Last week we discussed relevance and the advantages that NLP based search engines have compared to their keyword searching counterparts. Because NLP understands the elements of a search query in context, NLP based engines, like Dorothy, have a clear advantage over keyword based search engines. We used relatively simple examples to illustrate this point. But, there’s more.
The terminology used in patent applications can have different meanings in different contexts and when describing different technologies. Serious searchers have solved this problem by limiting their searches to specific classifications. However, choosing the correct classification from the 250,000 CPC categories is tricky to say the least.
Searchin' ain't easy!
Most searchers add elements to, or otherwise limit, their search queries to eliminate the spurious results. Another search is carried out and analyzed. This is the same approach when searching consumer search products like Google. For example, your search for “power drill” yields too many results, so you search “cordless power drill,” “DeWalt power drill,” “drill press,” or “hammer drill.” In each case, fewer more targeted results are returned, but at what cost? By limiting your search to “DeWalt power drill,” you might miss a sale on a more highly rated, more powerful Milwaukee power drill.
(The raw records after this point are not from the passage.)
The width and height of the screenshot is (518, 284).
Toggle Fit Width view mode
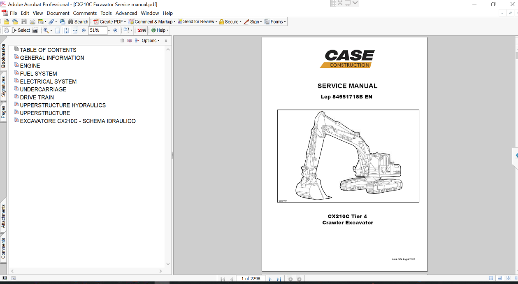pyautogui.click(x=75, y=30)
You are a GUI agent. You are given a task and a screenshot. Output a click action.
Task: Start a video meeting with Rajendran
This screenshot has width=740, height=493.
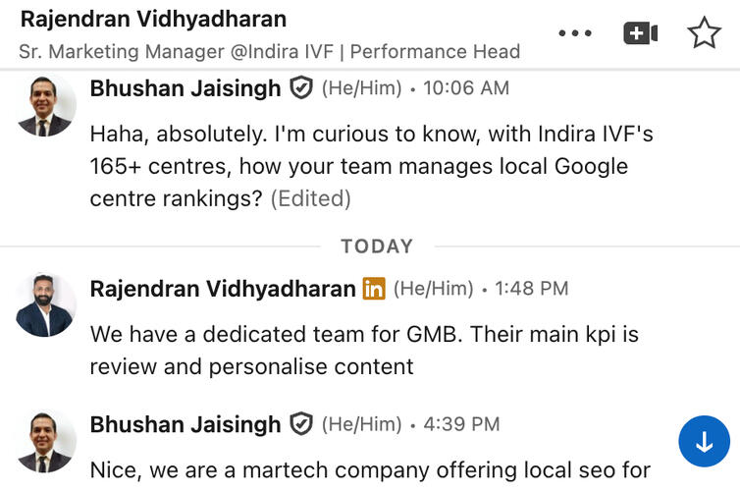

This is exactly what happens when you add elements to a patent search query, or limit your search query to, for example, title, abstract, and claims: your search returns fewer results, but potentially important references that discuss key concepts in the detailed description are left out. To avoid missing important references, a user may perform numerous searches with various combinations of key terms. Patent Examiner’s use this tactic. I recently determined that 4 U.S. patent examiners prosecuting related patent medical device applications performed on average 75 individual searches for each application. One Examiner I talked to told me this average is low. On the other hand, the time required to perform 75 individual searches is extremely high.
NLP based search engines overcome these deficiencies in two ways. First, by inferring classification information from the query, the returned results are limited to particular classes, groups, and subgroups of inventions. Second, by synonymizing the words in the search query, NLP eliminates the need to perform multiple searches with different words or include large strings of synonyms and can perform multiple searches with different combinations of words simultaneously.
Duplicates are a BIG problem in the patent world. Every issued U.S. patent filed after November 29, 2000 was published 18 months after the earliest filing date, meaning that there is a pre-issuance publication and a published issued patent in the patent database, i.e. a duplicate of every issued patent. Add to this continuation applications, divisional applications, and foreign equivalents and their duplicates, and you get an idea of the expansiveness of the duplicate problem.
On the surface, the duplicate problem is annoying. You’re half way through reviewing the application before you realize it’s a duplicate, or you have to page through results to find a non-duplicate result.
More importantly, the presence of duplicates pushes potentially relevant results further down on the list of returned results, making them more difficult to find. Coupled with the frustration of paging through page after page of results, the odds of finding these relevant but buried results become increasingly small, particularly if you are practicing at a law firm and your client won’t pay for time spent searching.
Deduplicating patent search results is an issue that all platforms are attempting to resolve with limited success. In some cases, patent families can be removed, but foreign equivalents are very often not included in the family or are missed. If the application was filed in multiple countries, multiple duplicates still exist in the deduped return results. In other cases, priority data is not entered properly causing duplicates to persist in returned results.
At DorothyAI, we are solving this problem in, what I believe to be, a completely novel way. We won’t discuss it here. It will be live with our next update. I’ll let the results speak for themselves.